** The task **
The complete listing below should be transcribed precisely.

** Data extract **
- - -
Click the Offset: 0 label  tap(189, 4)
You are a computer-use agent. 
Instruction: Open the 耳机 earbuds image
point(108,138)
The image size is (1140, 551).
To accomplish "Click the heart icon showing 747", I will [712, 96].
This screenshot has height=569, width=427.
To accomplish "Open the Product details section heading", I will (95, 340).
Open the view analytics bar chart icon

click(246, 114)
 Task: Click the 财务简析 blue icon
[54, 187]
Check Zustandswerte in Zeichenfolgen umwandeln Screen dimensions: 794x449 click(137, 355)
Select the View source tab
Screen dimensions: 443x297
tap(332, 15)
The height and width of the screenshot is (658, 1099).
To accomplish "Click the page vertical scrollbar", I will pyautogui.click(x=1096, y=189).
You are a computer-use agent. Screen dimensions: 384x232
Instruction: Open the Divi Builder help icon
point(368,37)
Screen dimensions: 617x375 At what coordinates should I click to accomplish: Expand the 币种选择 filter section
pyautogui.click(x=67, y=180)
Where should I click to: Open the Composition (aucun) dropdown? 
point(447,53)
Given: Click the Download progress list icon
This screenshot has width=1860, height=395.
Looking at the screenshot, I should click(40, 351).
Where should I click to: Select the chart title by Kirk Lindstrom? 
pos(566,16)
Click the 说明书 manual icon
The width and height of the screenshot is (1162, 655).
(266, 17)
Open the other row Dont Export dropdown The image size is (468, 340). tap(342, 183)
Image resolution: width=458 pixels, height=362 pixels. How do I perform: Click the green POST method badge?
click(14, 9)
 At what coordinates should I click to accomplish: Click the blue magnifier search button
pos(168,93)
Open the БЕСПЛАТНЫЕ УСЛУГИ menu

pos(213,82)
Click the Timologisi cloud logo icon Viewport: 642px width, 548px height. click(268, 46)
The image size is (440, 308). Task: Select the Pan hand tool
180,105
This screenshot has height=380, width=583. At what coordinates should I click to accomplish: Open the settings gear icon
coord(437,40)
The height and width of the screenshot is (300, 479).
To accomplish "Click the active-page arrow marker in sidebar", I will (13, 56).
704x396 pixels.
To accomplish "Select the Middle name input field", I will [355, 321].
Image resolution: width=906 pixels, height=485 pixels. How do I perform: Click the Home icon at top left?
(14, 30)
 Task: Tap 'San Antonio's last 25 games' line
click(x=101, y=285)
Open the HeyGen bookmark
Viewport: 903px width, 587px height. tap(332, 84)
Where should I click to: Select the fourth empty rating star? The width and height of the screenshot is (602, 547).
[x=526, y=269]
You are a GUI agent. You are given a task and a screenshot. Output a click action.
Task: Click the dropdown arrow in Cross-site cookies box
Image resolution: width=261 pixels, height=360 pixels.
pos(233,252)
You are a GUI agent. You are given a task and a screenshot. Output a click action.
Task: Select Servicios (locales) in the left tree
- - -
** Answer to this problem **
Click the Offset: 0 label  tap(189, 4)
You are a computer-use agent. 
Instruction: Open the 耳机 earbuds image
point(108,138)
The image size is (1140, 551).
To accomplish "Click the heart icon showing 747", I will [712, 96].
This screenshot has height=569, width=427.
To accomplish "Open the Product details section heading", I will (95, 340).
Open the view analytics bar chart icon

click(246, 114)
 Task: Click the 财务简析 blue icon
[54, 187]
Check Zustandswerte in Zeichenfolgen umwandeln Screen dimensions: 794x449 click(137, 355)
Select the View source tab
Screen dimensions: 443x297
tap(332, 15)
The height and width of the screenshot is (658, 1099).
To accomplish "Click the page vertical scrollbar", I will pyautogui.click(x=1096, y=189).
You are a computer-use agent. Screen dimensions: 384x232
Instruction: Open the Divi Builder help icon
point(368,37)
Screen dimensions: 617x375 At what coordinates should I click to accomplish: Expand the 币种选择 filter section
pyautogui.click(x=67, y=180)
Where should I click to: Open the Composition (aucun) dropdown? 
point(447,53)
Given: Click the Download progress list icon
This screenshot has width=1860, height=395.
Looking at the screenshot, I should click(40, 351).
Where should I click to: Select the chart title by Kirk Lindstrom? 
pos(566,16)
Click the 说明书 manual icon
The width and height of the screenshot is (1162, 655).
(266, 17)
Open the other row Dont Export dropdown The image size is (468, 340). tap(342, 183)
Image resolution: width=458 pixels, height=362 pixels. How do I perform: Click the green POST method badge?
click(14, 9)
 At what coordinates should I click to accomplish: Click the blue magnifier search button
pos(168,93)
Open the БЕСПЛАТНЫЕ УСЛУГИ menu

pos(213,82)
Click the Timologisi cloud logo icon Viewport: 642px width, 548px height. click(268, 46)
The image size is (440, 308). Task: Select the Pan hand tool
180,105
This screenshot has height=380, width=583. At what coordinates should I click to accomplish: Open the settings gear icon
coord(437,40)
The height and width of the screenshot is (300, 479).
To accomplish "Click the active-page arrow marker in sidebar", I will (13, 56).
704x396 pixels.
To accomplish "Select the Middle name input field", I will [355, 321].
Image resolution: width=906 pixels, height=485 pixels. How do I perform: Click the Home icon at top left?
(14, 30)
 Task: Tap 'San Antonio's last 25 games' line
click(x=101, y=285)
Open the HeyGen bookmark
Viewport: 903px width, 587px height. tap(332, 84)
Where should I click to: Select the fourth empty rating star? The width and height of the screenshot is (602, 547).
[x=526, y=269]
You are a GUI agent. You are given a task and a screenshot. Output a click action.
Task: Click the dropdown arrow in Cross-site cookies box
Image resolution: width=261 pixels, height=360 pixels.
pos(233,252)
You are a GUI agent. You are given a task and a screenshot. Output a click action.
Task: Select Servicios (locales) in the left tree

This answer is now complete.